Gli episodi di tachicardia da rientro nodale si manifestano spesso con palpitazioni (percezione di battito cardiaco accelerato) ad insorgenza e interruzione improvvisa. Gli episodi hanno una durata variabile da pochi secondi ad alcune ore. Le palpitazioni possono essere accompagnate da lipotimia, sincope (svenimenti), ansia, dolore toracico e dispnea (difficoltà respiratoria). La sincope può verificarsi nei casi in cui l’aritmia si presenti a una frequenza ventricolare molto elevata.
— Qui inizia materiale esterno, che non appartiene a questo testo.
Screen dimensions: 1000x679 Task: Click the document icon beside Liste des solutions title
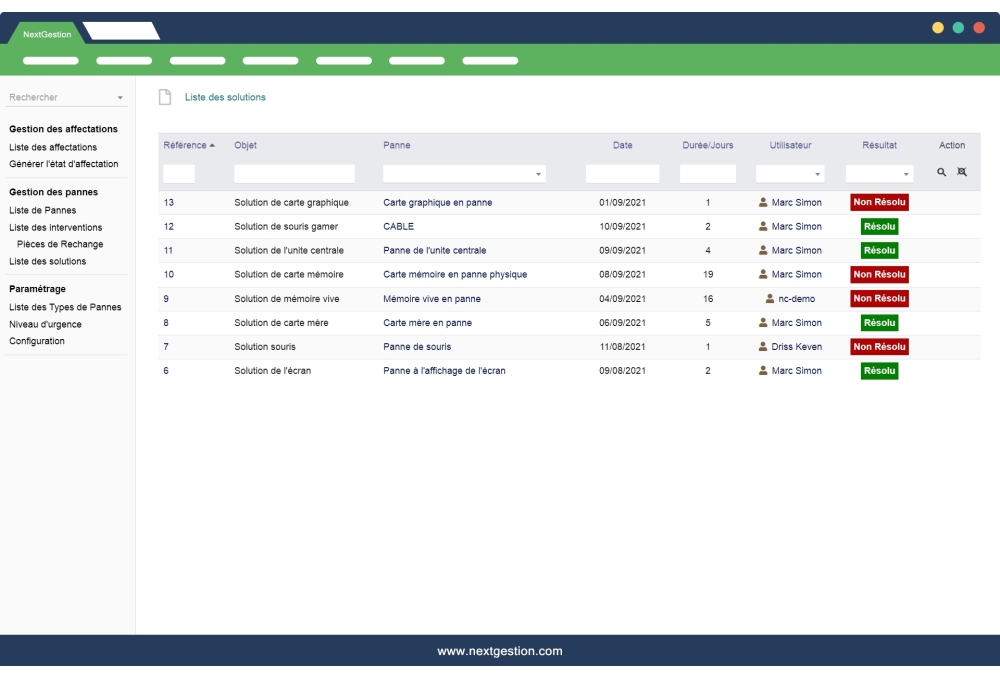[x=163, y=97]
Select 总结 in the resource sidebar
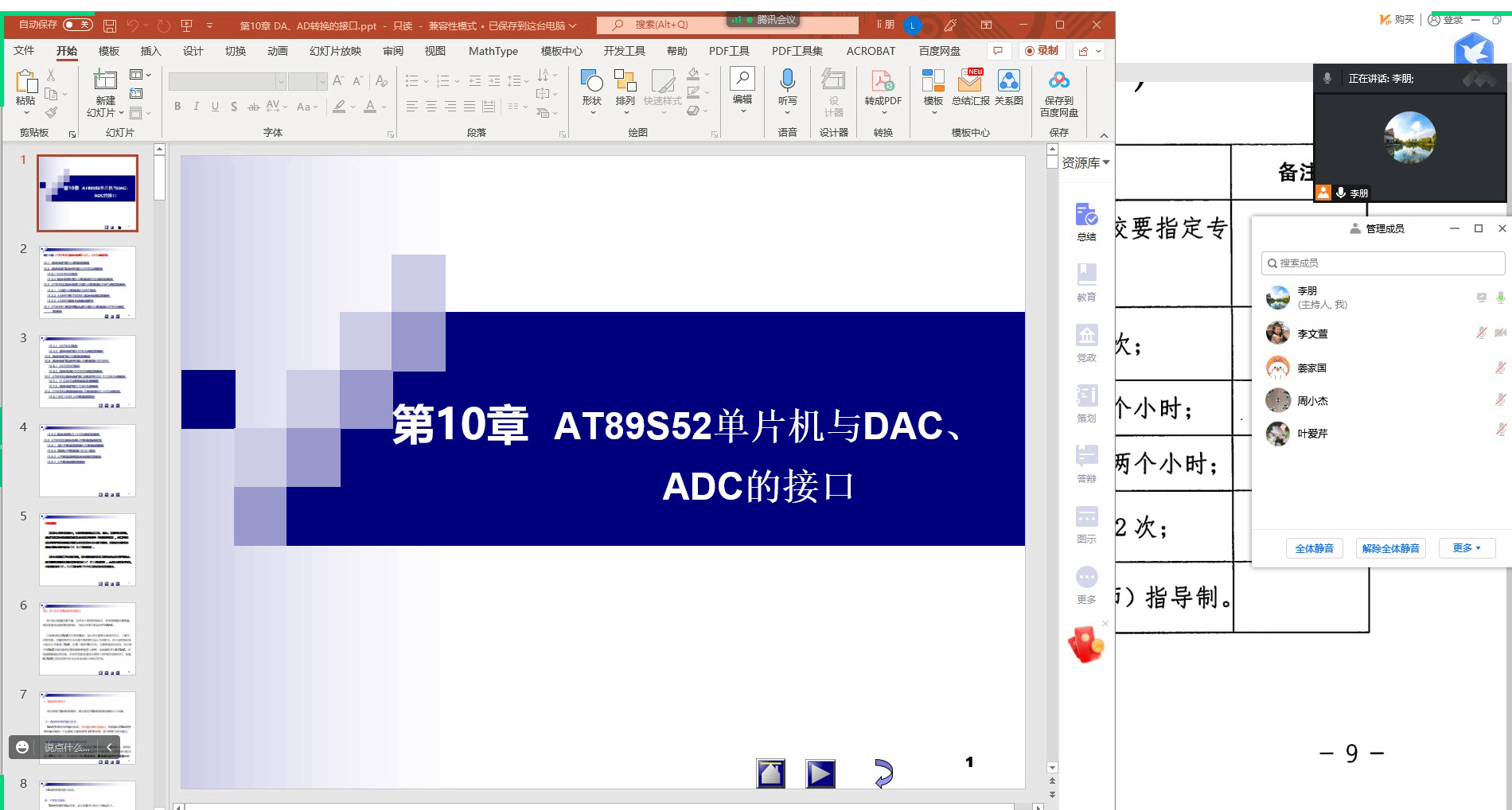 (1086, 221)
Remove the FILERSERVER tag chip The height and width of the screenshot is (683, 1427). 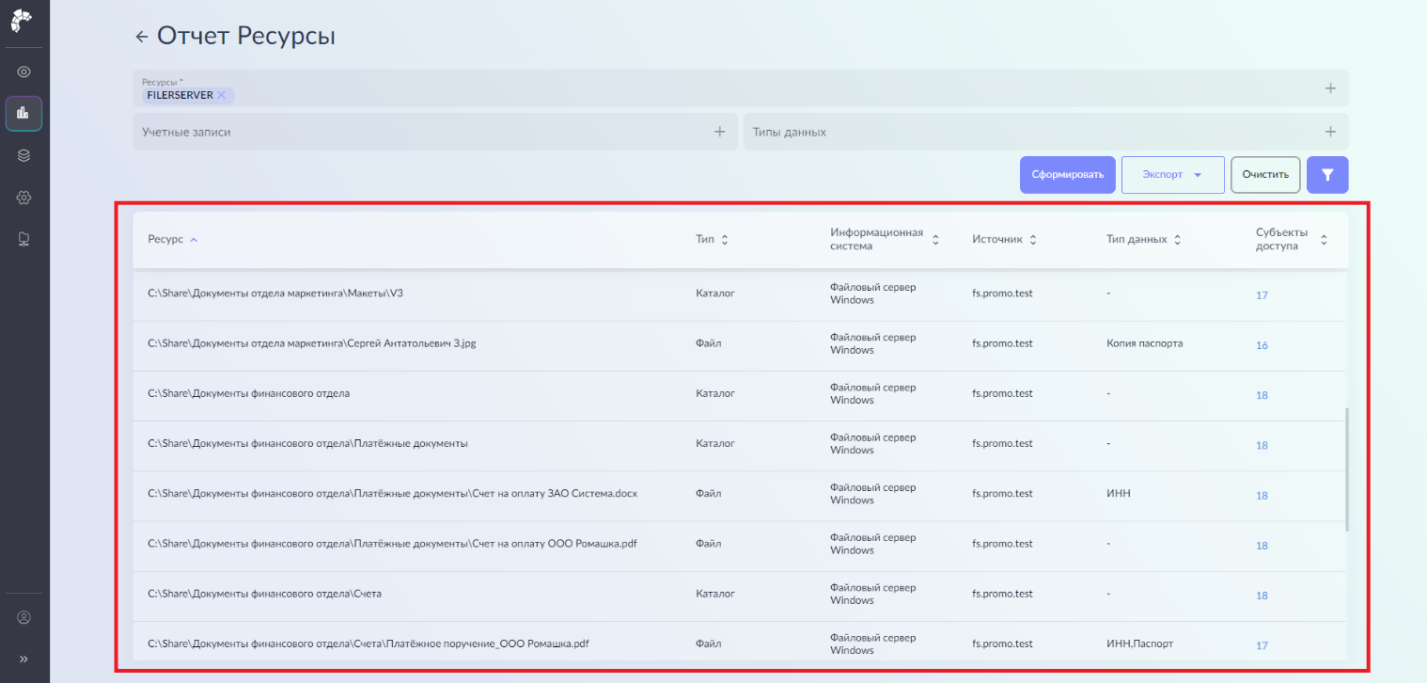(222, 95)
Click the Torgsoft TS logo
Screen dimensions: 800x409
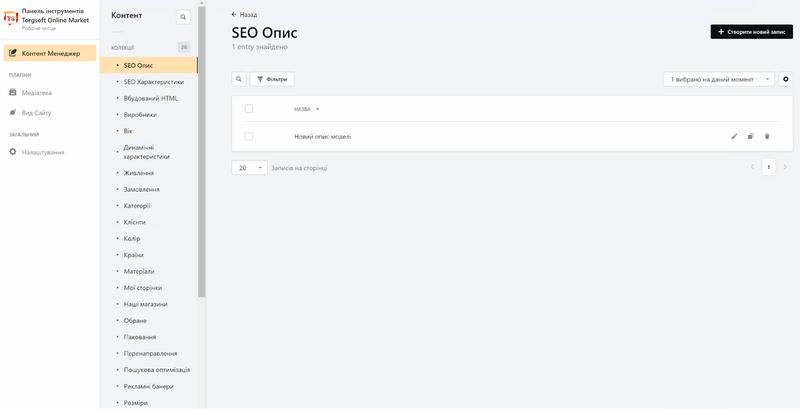pos(11,18)
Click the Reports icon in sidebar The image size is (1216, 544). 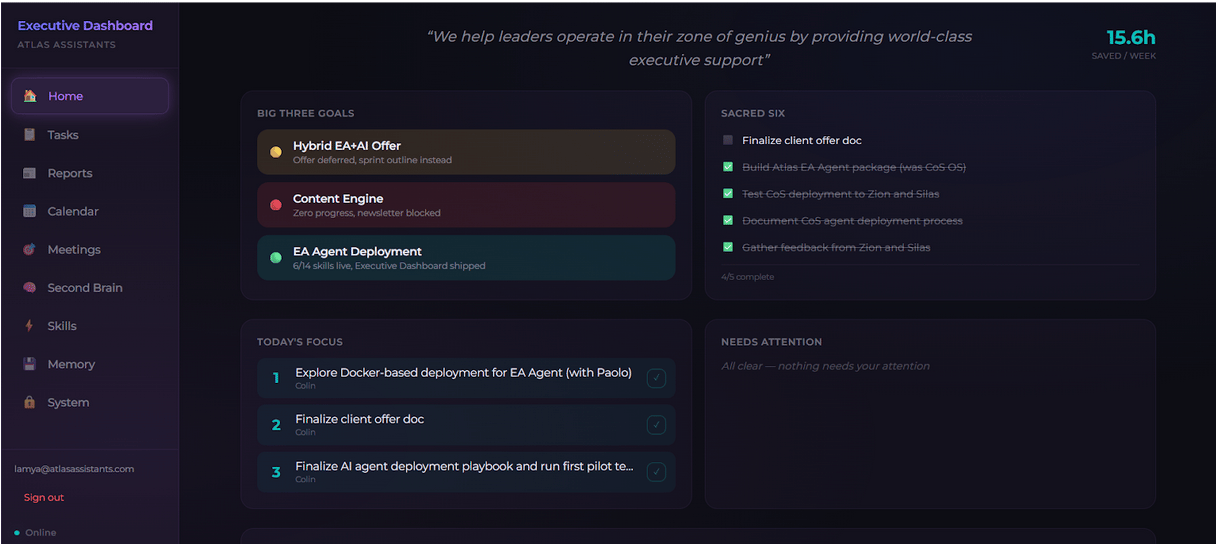click(30, 173)
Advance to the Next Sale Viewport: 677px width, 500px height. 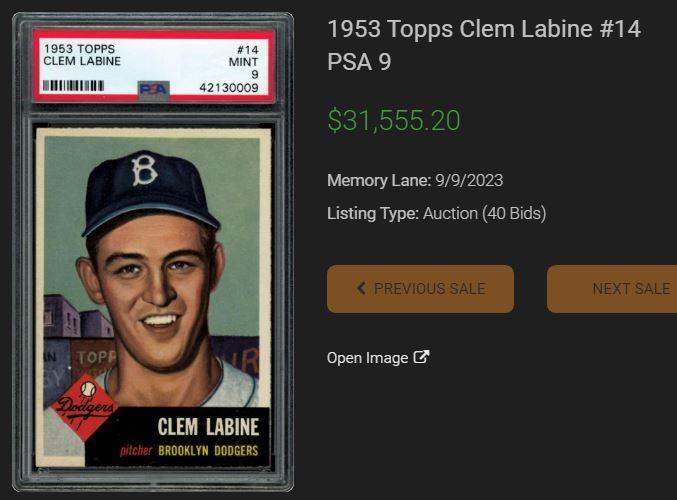pyautogui.click(x=620, y=289)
Esistono fattori scatenanti questa tachicardia quali sforzi, emozioni o tutto ciò che in un paziente scatena un’extrasistole. Il comportamento nel tempo è variabile, anche se tende ad aumentare la frequenza e la durata di ogni episodio. È una tachicardia sopraventricolare che di solito si manifesta in soggetti esenti da cardiopatia strutturale.

Come si fa diagnosi?

La tachicardia da rientro nodale deve essere sospettata in soggetti giovani che riferiscono episodi di tachicardia improvvisa. L’elettrocardiogramma al di fuori della tachicardia è in genere del tutto normale, nei casi in cui non si riesca a diagnosticarla può essere utile un monitoraggio continuo all’ECG (ECG Holter o loop recorder) e lo studio elettrofisiologico endocavitario.

Come si tratta?

La tachicardia da rientro nodale può essere risolta di solito mediante manovre di stimolazione vagale che abbassano la frequenza cardiaca come ad esempio il massaggio del seno carotideo. Se le manovre di stimolazione vagali risultano inefficaci è possibile ricorrere alla terapia farmacologica mediante l’uso di adenosina o calcio-antagonisti per via endovenosa. Dopo l’episodio acuto si può curare definitivamente quest’aritmia mediante il trattamento “gold standard” di ablazione transcatetere con radiofrequenza o con crioablazione della via di conduzione lenta nel nodo atrioventricolare responsabile dell’aritmia. Il successo terapeutico è circa del 99%. L’ablazione transcatetere richiede prima uno studio elettrofisiologico al fine di individuare la doppia via nodale.